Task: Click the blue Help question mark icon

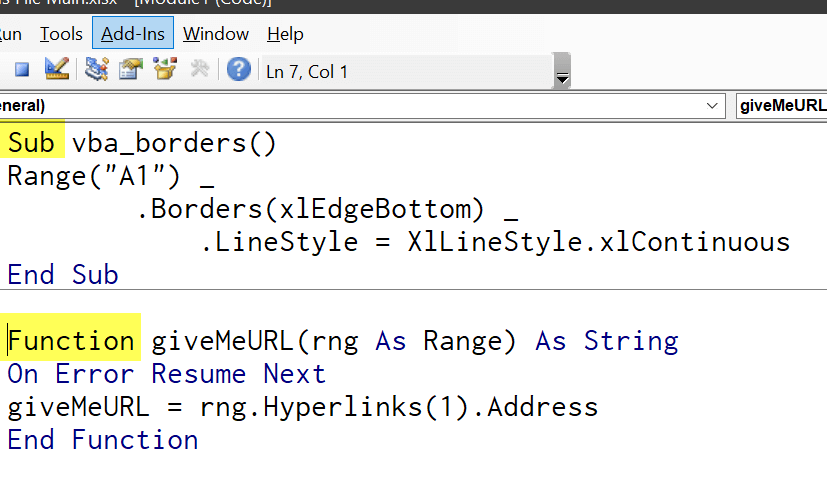Action: click(x=238, y=70)
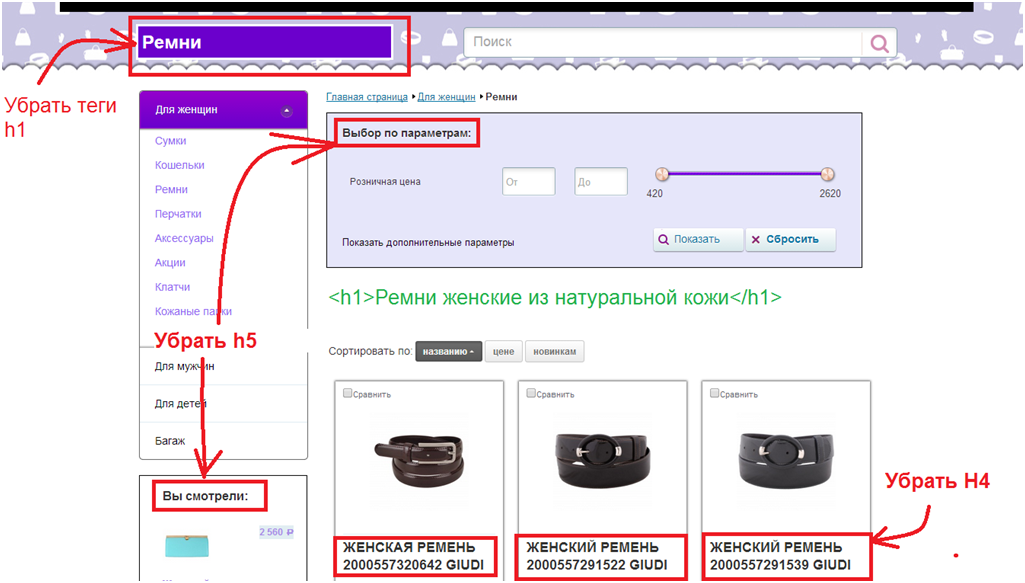Click the right price slider handle
The height and width of the screenshot is (583, 1025).
coord(827,174)
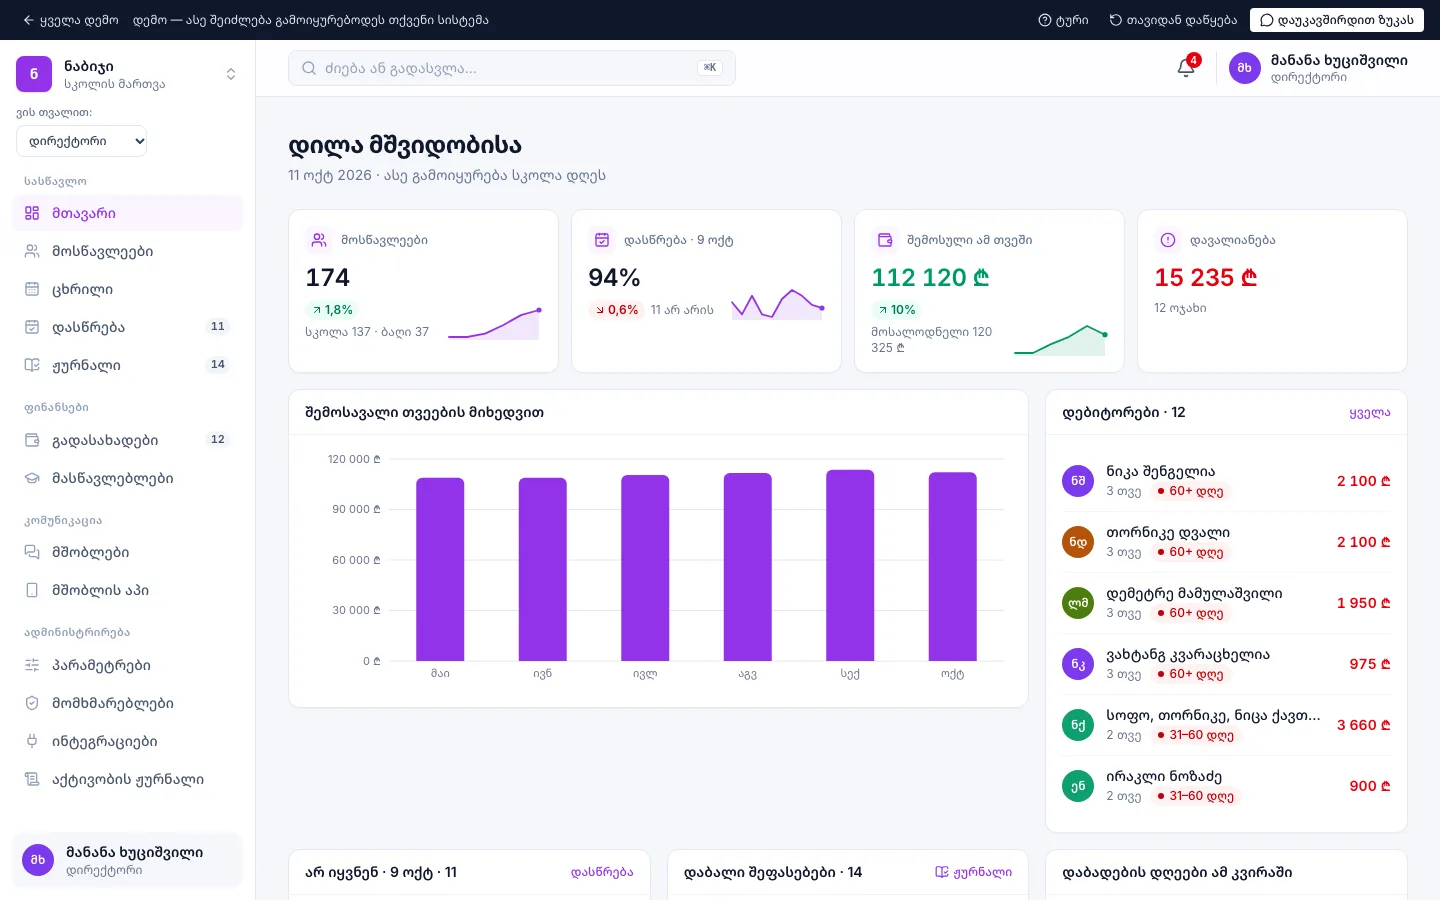This screenshot has height=900, width=1440.
Task: Open the notifications bell icon
Action: (1186, 68)
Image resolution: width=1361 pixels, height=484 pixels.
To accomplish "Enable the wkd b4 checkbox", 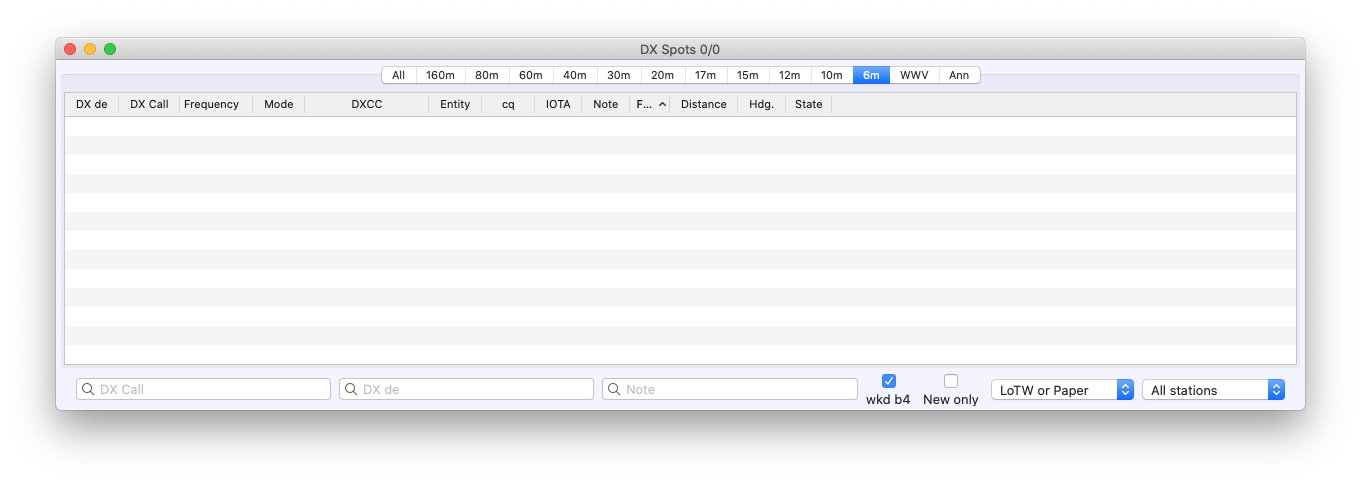I will (889, 381).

**WHAT IS BEING ASKED**
How many lines in the items above contain the string "Task", matching case exactly? Reply with the number alone.

**WRITTEN ANSWER**
2